当院では、単なる処方だけでなく、副作用に関する正確な情報提供や、生活習慣へのアドバイスなど、対話を重視した診療を行っています。婦人科メンテナンス窓口として、全世代の女性が気兼ねなく足を運べる、落ち着いた診療環境の維持に努めています。
自費診療の費用と
リスクについて
ピルの処方(自由診療)に関する費用と、必ず知っておいていただきたいリスクは以下の通りです。
| 低用量ピル(1シート) | 2,500円 〜 3,300円 程度 |
|---|---|
| 緊急避妊薬 | 11,000円 〜 16,500円 程度 |
※再診料や検査費用が別途かかる場合があります。詳細は受付にてご確認ください。
主なリスクと副作用
- ピルの服用により、一時的な吐き気、不正出血、頭痛、乳房の張りなどの症状が現れることがあります。
- 重大な副作用として、血管内で血液が固まる血栓症のリスクが医学的に報告されています。(特に喫煙者、肥満の方、高齢の方は注意が必要です。)
- 100パーセントの避妊効果を保証するものではないことをご理解いただく必要があります。
当院では安全な服用のために、定期的な問診や検査を行っています。
ピル外来に関する
よくある質問
Q処方を受けるために事前の検査は必要ですか
初めて服用される際や、継続して使用される場合には、安全性を確認するために血圧測定、体重測定、問診を必ず行います。
また、必要に応じて血液検査やがん検診を提案させていただくことがありますが、患者さまのご希望やこれまでの受診歴を尊重し、無理のない範囲で適切なスケジュールを組みます。乳腺や子宮の状態を把握した上で服用を開始することは、長期的な安心に繋がります。
Qピルを飲むと太ると聞いたのですが本当ですか
かつて使用されていた中用量ピルなどの時代には、ホルモンの影響で食欲が増したり、むくみが出たりすることで体重が増えるケースも見られました。

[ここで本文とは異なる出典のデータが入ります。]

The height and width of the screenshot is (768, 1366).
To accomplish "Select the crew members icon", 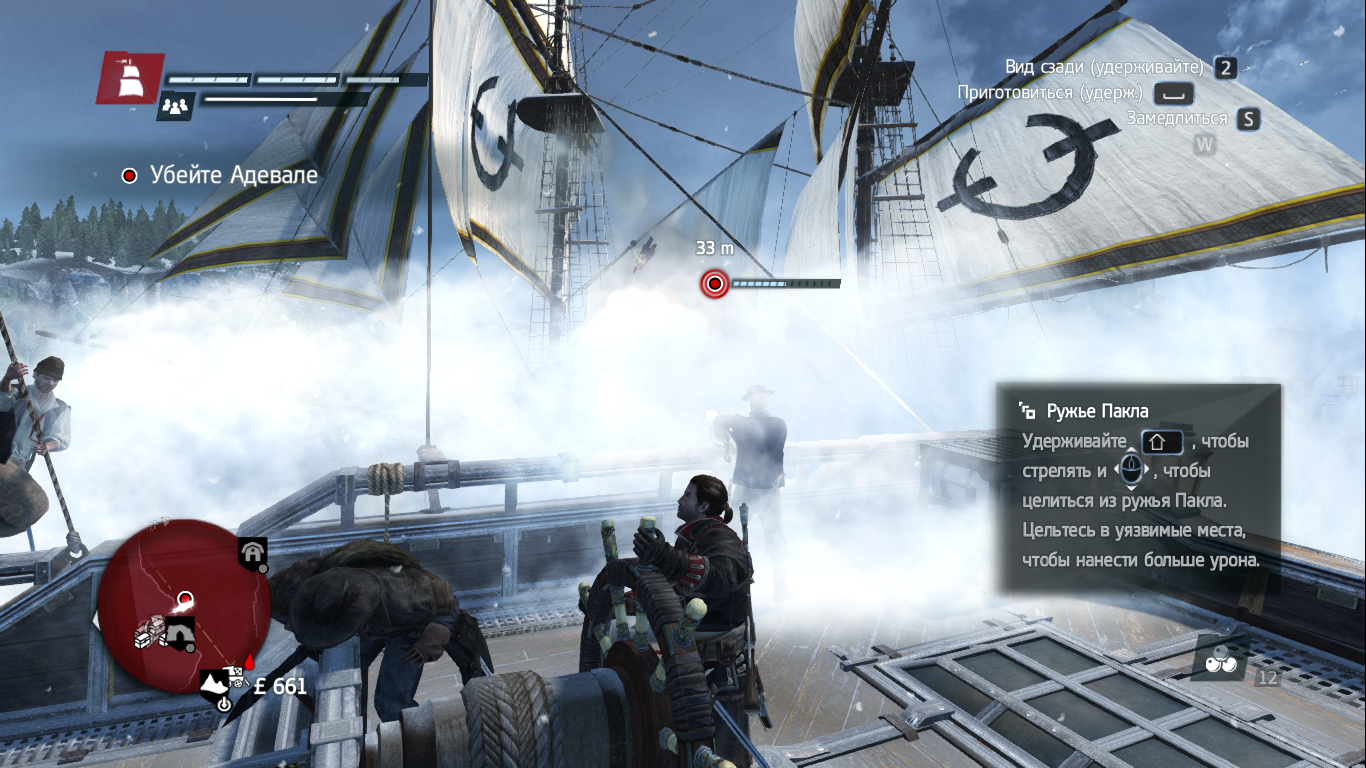I will 174,105.
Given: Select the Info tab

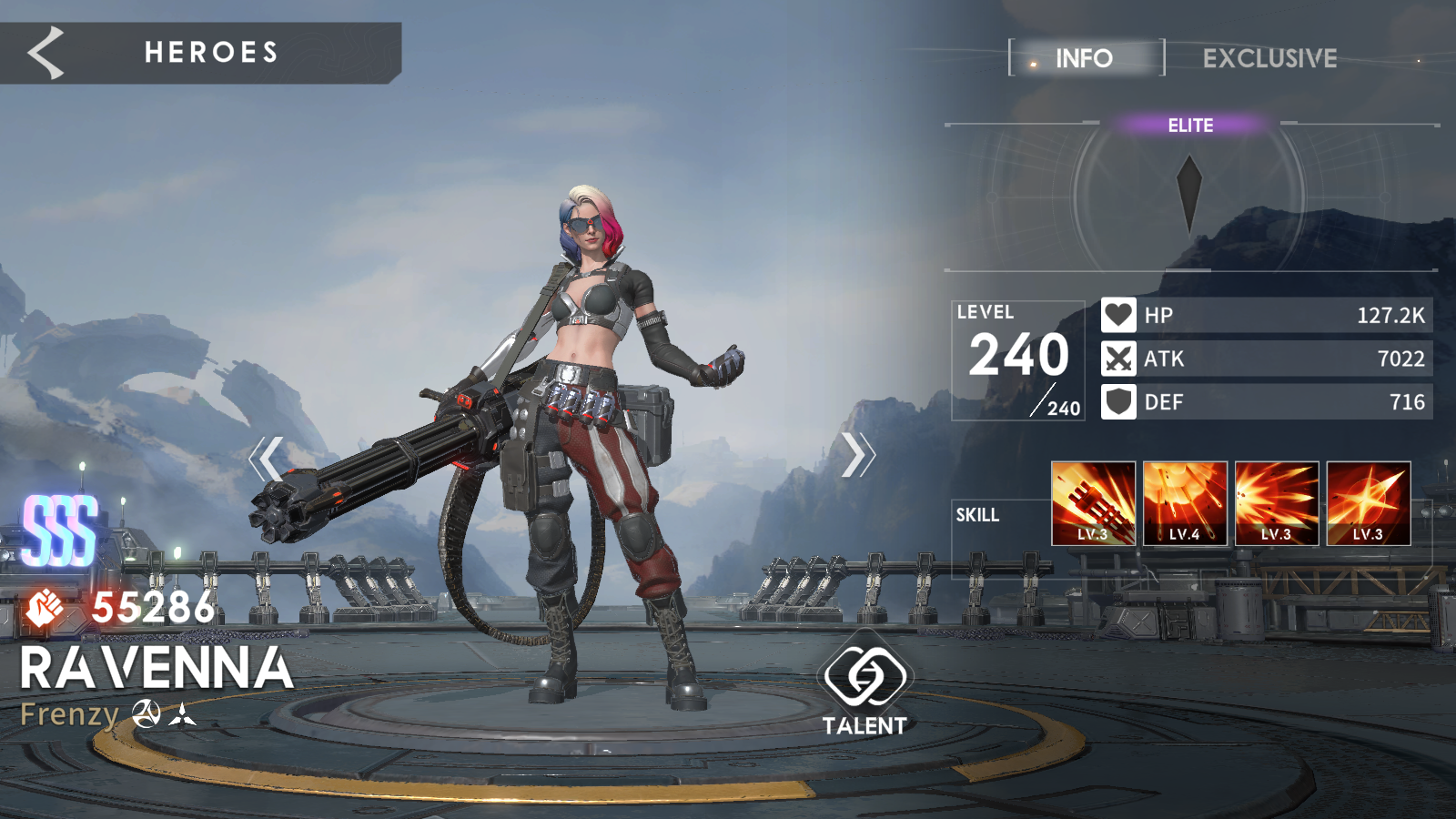Looking at the screenshot, I should [x=1085, y=58].
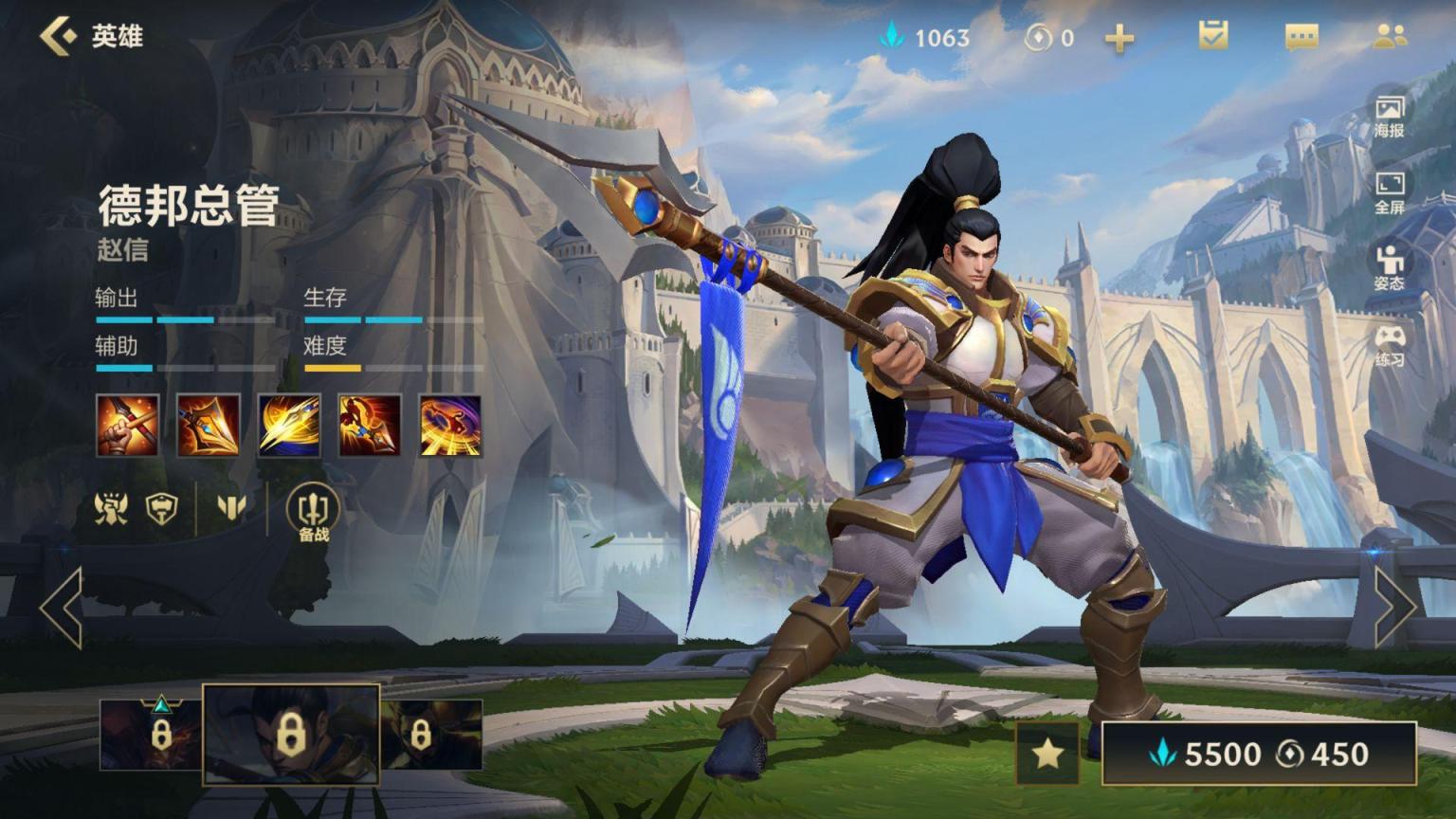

現在主流となっている低用量ピルは、ホルモン量が大幅に抑えられており、医学的に直接的な肥満の原因になるという根拠は乏しいとされています。むくみなどの一時的な体調変化については個人差がありますので、気になる症状があればいつでもご相談ください。
Q長期間飲み続けても将来の妊娠に影響はありませんか
ピルの服用を中止すれば、通常1か月から3か月程度で自然な排卵のリズムが戻り、妊娠可能な状態に回復します。
ピルを長期間服用したことが、将来の不妊の原因になることはありません。むしろ、服用によって子宮内膜症などの進行を抑えることで、将来の妊娠の選択肢を守ることに繋がる側面もあります。ご自身のライフプランに合わせた服用期間や中止のタイミングについても、医師が親身にアドバイスいたします。
Qピルを飲むと、がんになりやすくなるというのは本当ですか?
低用量ピルの使用、特に6-12か月以上の使用では、卵巣がん、子宮体がんのリスクは低下します。
排卵を抑え、子宮内膜増殖を抑制し、薬の力で内膜をはがすためと思われます。しかもその予防効果は20-30年続くようです。
乳がんに関しては、エストロゲンの量によっては増加する可能性もありますが、最近使われている超低用量ピルのエストロゲン量では、乳がんリスクを上げないと考えられます。また2024年12月発売された天然型エストロゲンを用いた低用量ピルでは安全性が高いです。
子宮頸がんについては、長期間の内服でリスクがやや上昇するという報告がありますが、原因はわかりません。定期的な検診を併用しながら行いますのでご安心ください。